One thing I have always struggled with is being confident in sharing my faith with people. If an opportunity arises where someone asks me about being a Christian I don’t have a problem sharing, although I never feel that I am very eloquent in how I say it. Lately I have found myself in the position to share much more about how I feel about certain issues regarding ministry or about my own struggles as a Christian. The thing is, I’m almost putting myself in those positions. In the past when conversations would be moving in a direction where I’d have to share I’d find an excuse to leave the room, but now I take on the challenge and help steer it towards me needing to share my position.
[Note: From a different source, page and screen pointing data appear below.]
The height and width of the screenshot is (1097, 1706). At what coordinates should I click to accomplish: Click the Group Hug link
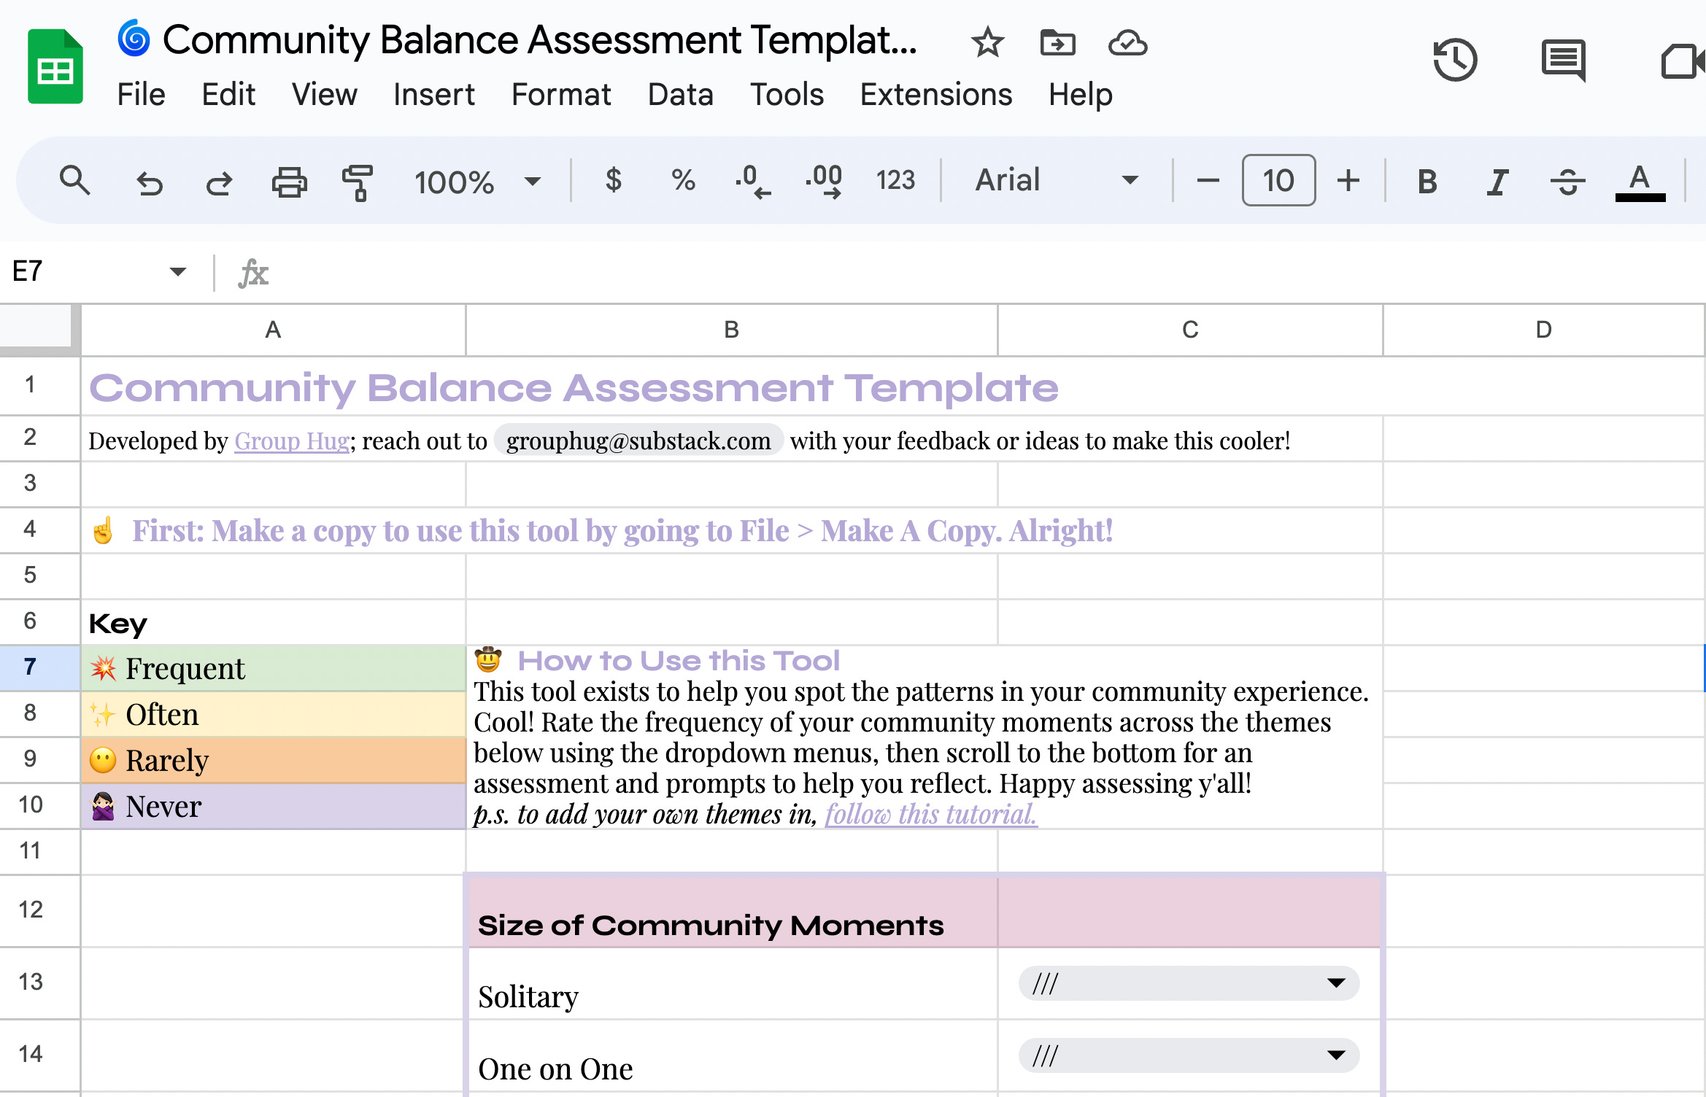(x=291, y=441)
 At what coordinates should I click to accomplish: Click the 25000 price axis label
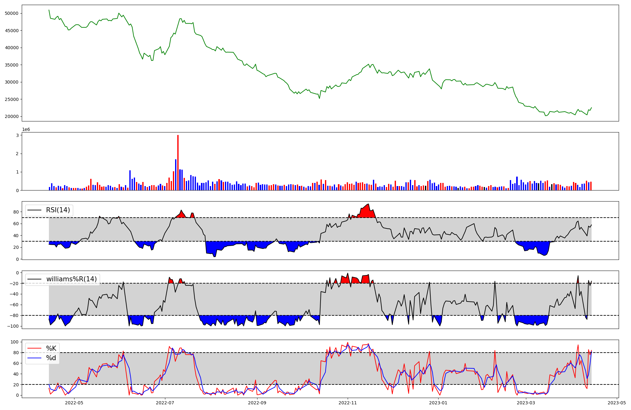[x=12, y=99]
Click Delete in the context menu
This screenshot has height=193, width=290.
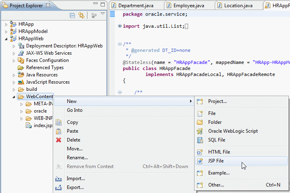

I am currently enrolled in a writing course which discusses how writing impacts your health (The shortest explanation I can give you). As part of the course requirements I need to write journal entries. I can choose to share whatever I want from my journal but this past week I shared about my anxieties regarding the notion of being a pastor’s wife in the future. I am not taking the course through a Christian university. 90% of my classmates are not Christians which immediately makes me question wether or not to post journal entries regarding my faith. I had other journal entries I could have chosen to share, but I decided to go for it and post about my fears of ministry. I may have only received one post in response from my classmates, but it was a post of encouragement.

I’m amazed by my willingness now to share with others what I used to keep to myself. In the next while I hope to uncover a way to explain my faith a bit more concisely and without stumbling along like I can’t find the words I need to say. Just a short little testimony minus the anxiety.